- Directed by: Ponvannan
- Written by: Ponvannan
- Produced by: Guruji
- Starring: Vignesh; Raj Murali; Vinodhini; Rayalsri;
- Cinematography: K. V. Mani
- Edited by: K. Palanivel
- Music by: Sirpy
- Production company: Sri Rajarajeswari Film Corporation
- Release date: 25 September 1992;
- Country: India
- Language: Tamil

= Annai Vayal =

Annai Vayal is a 1992 Indian Tamil-language drama film written and directed by Ponvannan in his directorial debut. The film stars Vignesh, Raj Murali, Vinodhini and Rayalsri.
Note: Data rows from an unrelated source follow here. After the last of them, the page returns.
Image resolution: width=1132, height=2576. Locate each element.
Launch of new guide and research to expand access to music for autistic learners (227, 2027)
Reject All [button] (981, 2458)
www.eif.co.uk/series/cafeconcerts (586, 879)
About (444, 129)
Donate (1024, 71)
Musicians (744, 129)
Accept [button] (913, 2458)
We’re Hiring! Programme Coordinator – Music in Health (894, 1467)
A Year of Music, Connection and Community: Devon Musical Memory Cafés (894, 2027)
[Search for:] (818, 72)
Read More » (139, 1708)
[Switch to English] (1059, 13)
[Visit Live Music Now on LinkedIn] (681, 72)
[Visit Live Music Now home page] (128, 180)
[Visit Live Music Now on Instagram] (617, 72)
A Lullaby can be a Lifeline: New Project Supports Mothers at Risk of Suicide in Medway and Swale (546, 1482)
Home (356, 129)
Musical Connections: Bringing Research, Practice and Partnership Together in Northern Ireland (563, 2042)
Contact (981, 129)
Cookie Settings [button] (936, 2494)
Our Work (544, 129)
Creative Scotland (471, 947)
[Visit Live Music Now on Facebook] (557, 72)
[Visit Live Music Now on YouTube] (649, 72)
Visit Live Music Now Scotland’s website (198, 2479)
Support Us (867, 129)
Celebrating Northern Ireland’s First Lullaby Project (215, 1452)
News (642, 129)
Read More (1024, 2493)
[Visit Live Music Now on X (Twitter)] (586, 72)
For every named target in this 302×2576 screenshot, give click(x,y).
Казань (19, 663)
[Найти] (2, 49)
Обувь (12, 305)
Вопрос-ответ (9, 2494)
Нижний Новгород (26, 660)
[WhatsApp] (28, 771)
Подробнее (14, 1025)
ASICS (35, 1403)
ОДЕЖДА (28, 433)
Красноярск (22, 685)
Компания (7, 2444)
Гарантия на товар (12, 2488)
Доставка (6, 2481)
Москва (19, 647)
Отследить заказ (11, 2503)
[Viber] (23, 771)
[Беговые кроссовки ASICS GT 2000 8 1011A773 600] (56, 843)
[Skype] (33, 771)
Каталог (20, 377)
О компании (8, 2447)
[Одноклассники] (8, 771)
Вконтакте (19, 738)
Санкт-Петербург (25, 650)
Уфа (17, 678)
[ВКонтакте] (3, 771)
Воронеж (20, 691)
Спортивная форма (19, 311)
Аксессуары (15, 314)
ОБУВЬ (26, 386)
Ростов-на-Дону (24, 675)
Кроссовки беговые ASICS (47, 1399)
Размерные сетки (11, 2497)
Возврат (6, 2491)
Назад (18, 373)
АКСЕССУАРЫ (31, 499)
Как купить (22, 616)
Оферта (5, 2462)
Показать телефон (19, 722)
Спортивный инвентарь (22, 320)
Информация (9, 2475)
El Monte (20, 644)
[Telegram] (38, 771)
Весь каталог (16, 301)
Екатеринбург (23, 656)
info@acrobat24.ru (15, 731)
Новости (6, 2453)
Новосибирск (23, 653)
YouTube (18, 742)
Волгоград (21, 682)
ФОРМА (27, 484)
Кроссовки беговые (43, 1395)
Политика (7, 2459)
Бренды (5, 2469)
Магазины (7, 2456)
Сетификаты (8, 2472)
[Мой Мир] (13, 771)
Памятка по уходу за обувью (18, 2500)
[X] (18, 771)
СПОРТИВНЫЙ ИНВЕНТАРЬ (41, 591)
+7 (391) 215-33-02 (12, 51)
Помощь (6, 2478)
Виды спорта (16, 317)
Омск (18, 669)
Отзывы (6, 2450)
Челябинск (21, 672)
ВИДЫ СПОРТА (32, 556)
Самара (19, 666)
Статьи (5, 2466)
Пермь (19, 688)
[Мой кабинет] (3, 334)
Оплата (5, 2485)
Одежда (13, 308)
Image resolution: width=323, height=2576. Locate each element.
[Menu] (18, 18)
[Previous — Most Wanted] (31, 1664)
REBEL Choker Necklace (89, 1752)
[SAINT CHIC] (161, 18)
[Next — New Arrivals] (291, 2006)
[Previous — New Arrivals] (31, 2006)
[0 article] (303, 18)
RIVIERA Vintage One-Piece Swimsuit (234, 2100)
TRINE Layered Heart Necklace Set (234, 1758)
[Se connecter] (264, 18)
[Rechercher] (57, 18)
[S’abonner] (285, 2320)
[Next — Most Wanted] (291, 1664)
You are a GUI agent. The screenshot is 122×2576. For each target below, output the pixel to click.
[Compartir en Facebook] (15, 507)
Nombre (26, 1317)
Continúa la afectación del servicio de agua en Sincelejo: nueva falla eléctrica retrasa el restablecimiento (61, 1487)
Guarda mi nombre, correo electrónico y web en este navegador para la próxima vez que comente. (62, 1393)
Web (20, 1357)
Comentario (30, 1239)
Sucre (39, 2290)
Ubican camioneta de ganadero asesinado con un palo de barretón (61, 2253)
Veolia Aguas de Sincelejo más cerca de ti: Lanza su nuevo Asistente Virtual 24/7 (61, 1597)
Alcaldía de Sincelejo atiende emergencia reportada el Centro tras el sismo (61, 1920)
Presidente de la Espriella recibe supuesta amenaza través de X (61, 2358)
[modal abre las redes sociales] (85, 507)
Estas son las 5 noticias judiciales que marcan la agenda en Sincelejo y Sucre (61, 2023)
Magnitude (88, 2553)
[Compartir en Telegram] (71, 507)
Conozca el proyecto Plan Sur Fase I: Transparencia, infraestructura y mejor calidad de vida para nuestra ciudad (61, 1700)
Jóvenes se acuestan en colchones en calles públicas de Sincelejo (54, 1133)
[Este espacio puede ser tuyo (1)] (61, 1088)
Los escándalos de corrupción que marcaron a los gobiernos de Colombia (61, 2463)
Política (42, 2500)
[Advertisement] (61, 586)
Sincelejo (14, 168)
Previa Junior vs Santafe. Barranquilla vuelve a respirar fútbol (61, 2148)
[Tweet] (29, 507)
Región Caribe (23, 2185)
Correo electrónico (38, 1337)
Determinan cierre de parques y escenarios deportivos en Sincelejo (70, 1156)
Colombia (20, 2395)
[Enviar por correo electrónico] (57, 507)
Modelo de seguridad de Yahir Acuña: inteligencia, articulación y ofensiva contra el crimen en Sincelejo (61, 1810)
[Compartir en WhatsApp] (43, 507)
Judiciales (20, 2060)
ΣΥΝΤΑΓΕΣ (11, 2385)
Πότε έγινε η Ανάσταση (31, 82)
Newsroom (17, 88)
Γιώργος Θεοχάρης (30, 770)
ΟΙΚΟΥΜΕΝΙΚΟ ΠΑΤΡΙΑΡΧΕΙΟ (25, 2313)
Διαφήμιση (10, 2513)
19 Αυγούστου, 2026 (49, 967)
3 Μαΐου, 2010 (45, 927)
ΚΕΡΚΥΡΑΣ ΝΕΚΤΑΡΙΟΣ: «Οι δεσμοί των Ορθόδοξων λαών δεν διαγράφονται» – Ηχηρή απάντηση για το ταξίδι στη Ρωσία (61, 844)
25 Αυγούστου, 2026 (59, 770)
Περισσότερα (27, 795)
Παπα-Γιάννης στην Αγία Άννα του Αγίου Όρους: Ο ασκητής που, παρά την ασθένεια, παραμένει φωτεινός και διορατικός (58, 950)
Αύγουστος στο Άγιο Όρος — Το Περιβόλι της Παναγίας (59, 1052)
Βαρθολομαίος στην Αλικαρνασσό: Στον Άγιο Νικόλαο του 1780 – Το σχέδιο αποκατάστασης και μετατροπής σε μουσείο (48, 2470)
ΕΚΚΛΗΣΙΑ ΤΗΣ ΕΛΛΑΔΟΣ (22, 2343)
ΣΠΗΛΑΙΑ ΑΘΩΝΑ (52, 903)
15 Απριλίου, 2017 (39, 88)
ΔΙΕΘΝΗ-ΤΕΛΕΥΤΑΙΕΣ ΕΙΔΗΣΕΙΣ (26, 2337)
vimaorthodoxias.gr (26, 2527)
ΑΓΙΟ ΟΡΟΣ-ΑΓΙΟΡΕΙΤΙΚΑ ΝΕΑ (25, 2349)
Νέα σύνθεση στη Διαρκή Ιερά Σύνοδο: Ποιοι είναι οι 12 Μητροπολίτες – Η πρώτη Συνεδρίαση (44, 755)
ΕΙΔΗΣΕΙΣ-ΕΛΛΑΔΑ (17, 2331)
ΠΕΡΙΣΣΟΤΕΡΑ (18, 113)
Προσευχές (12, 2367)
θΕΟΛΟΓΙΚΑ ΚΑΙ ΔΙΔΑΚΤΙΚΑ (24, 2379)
It was released on 25 September 1992 and failed at the box office.

== Production ==
Annai Vayal is the directorial debut of Ponvannan. Raj Murali, son of the producer Guruji, made his acting debut with this film. Vinodhini's voice was dubbed by Savitha Radhakrishnan.

== Soundtrack ==
The music was composed by Sirpy. Despite the film's lacklustre box office performance, Palani Bharathi, who wrote the lyrics of two songs, got more film offers.

Track listing
| No. | Title | Lyrics | Singer(s) | Length |
|---|---|---|---|---|
| 1. | "Nethu Naanga Naathankaalile" | Vayra | Mano | 4:55 |
| 2. | "Malligai Poovazhagil" | Palani Bharathi | S. P. Balasubrahmanyam, S. Janaki | 5:09 |
| 3. | "Poove Vanna Poove" | Arivumathi | Swarnalatha | 4:45 |
| 4. | "Humming" (instrumental) | – | Minmini | 1:14 |
| 5. | "Andhivaanathile Oru Aasaipura" | Palani Bharathi | S. Janaki | 5:05 |
| 6. | "Maruthani Vecha Ponu Evathan" | Vayra | Malaysia Vasudevan, Mano | 3:45 |
| 7. | "Raasave Kelu" | Vayra | Malaysia Vasudevan | 2:24 |
| 8. | "Vaa Vaa Vennilave" | Arivumathi | S. P. Balasubrahmanyam, K. S. Chithra | 5:06 |

== Release and reception ==
Annai Vayal was released on 25 September 1992. Malini Mannath of The Indian Express gave the film a positive review, primarily for Ponvannan's dialogues, the cinematography, editing and music. She also appreciated Vignesh and Vinodhini's performances, but felt Raj Murali "has to work more on his expressions". According to Ponvannan, the film did not come out the way he expected due to creative differences with the producer, hence the film failed at the box-office.